The medical device manufacturer, Boston Scientific, has created a device which will allow patients suffering from atrial fibrillation to wean themselves off of blood thinners.
The device, known as The Watchman, is a device which is implanted into the Left Atrial Appendage (LAA) resulting in a permanent plug. The procedure to insert the device is minimally invasive and involves the use of a catheter.
The news that the U.S. Food and Drug Administration had approved the device was treated with cautious optimism by those who suffer from atrial fibrillation. Atrial fibrillation is a condition that affects nearly 6 million Americans and is thought to be the most common type of irregular heartbeat. The condition can be quite dangerous due to the fact that in patients who suffer from AF, blood pumped into the LAA often pools. If blood pools and remains stagnant, it has the potential to form clots. These clots can then travel to other parts of the body, although most often they make their way to the brain, resulting in an ischemic stroke.
Prior to the invention of this device, doctors typically treated AF patients with blood thinners, although these products come with their own set of issues.
Xarelto And AF Patients
Xarelto, which was approved as a blood thinner by the FDA in 2011, has been used as a treatment for AF since that time. Initially, doctors were thrilled with the drug because it allowed them to monitor their patients on a less frequent basis. The manufacturers of Xarelto, Bayer AG and Johnson & Johnson, advertised the drug as a “one size fits all” type of drug, indicating that the dose would be the same for the patient it is prescribed to.
Older blood thinners, like Warfarin, require patients to return to their physicians for frequent checkups to make sure that factors like exercise, diet, and other medications haven’t impacted the dosage needed. These rechecks can be as often as once a week and are very disruptive to the everyday life of patients.

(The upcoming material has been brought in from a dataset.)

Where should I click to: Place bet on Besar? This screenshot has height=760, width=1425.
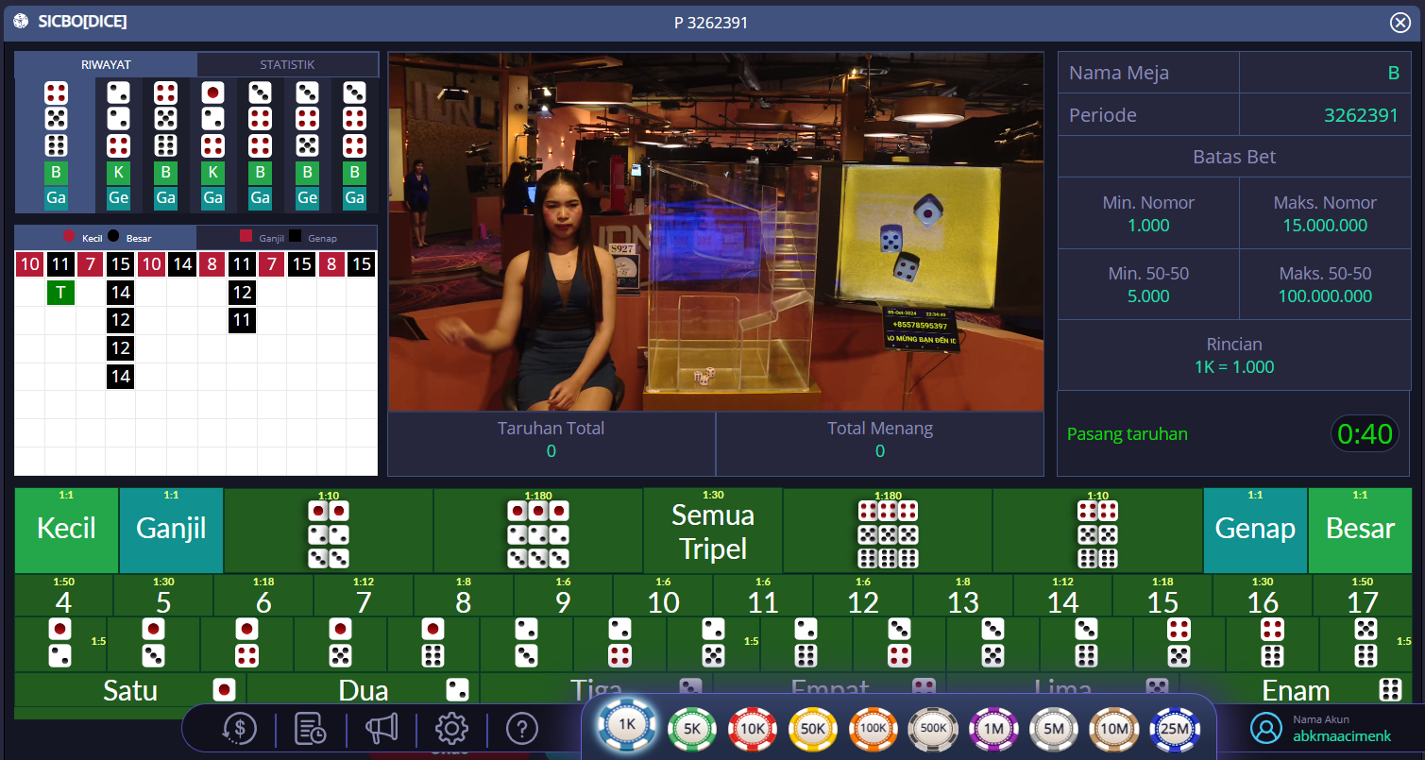click(x=1360, y=530)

What the manufacturers didn’t tell the medical community or the public, was that the drug comes with some very dangerous side effects of its own, which many believe outweigh the benefits.
The Side Effects
Perhaps the most dangerous issue with Xarelto is the fact that there is currently no antidote for the drug. This means that if a patient begins to bleed uncontrollably, their body will not begin to clot the blood. Doctors are unable to reverse the effects of the drug and are typically forced to perform blood transfusions. This differs from blood thinners like Warfarin, where physicians are able to administer Vitamin K and encourage clotting naturally.
Patients have also reported that they suffered from side effects like gastrointestinal bleeds, spinal hematomas, brain hemorrhages, rectal bleeding, and liver dysfunction after beginning Xarelto.
Patients Pursuing Legal Action
In more than 5,000 cases, patients or their loved ones have chosen to file a Xarelto lawsuit, alleging that the drug caused them serious harm. They are seeking financial compensation for their medical expenses, lost earnings, and pain and suffering.
Nearly 500 of these lawsuits are wrongful death claims filed by the family of someone who passed away while taking Xarelto. They believe that the drug caused their loved one’s untimely death and that, as a result, they should be compensated for the services and support the deceased offered them, medical expenses, funeral and burial expenses, and more.
In December of 2014, the Judicial Panel on Multidistrict Litigation consolidated federally-filed Xarelto lawsuits into MDL 2592. The panel felt this consolidation was appropriate considering each lawsuit contains similar questions of fact. Additionally, the MDL will help to prevent duplicate discovery and help all parties involved save time and money.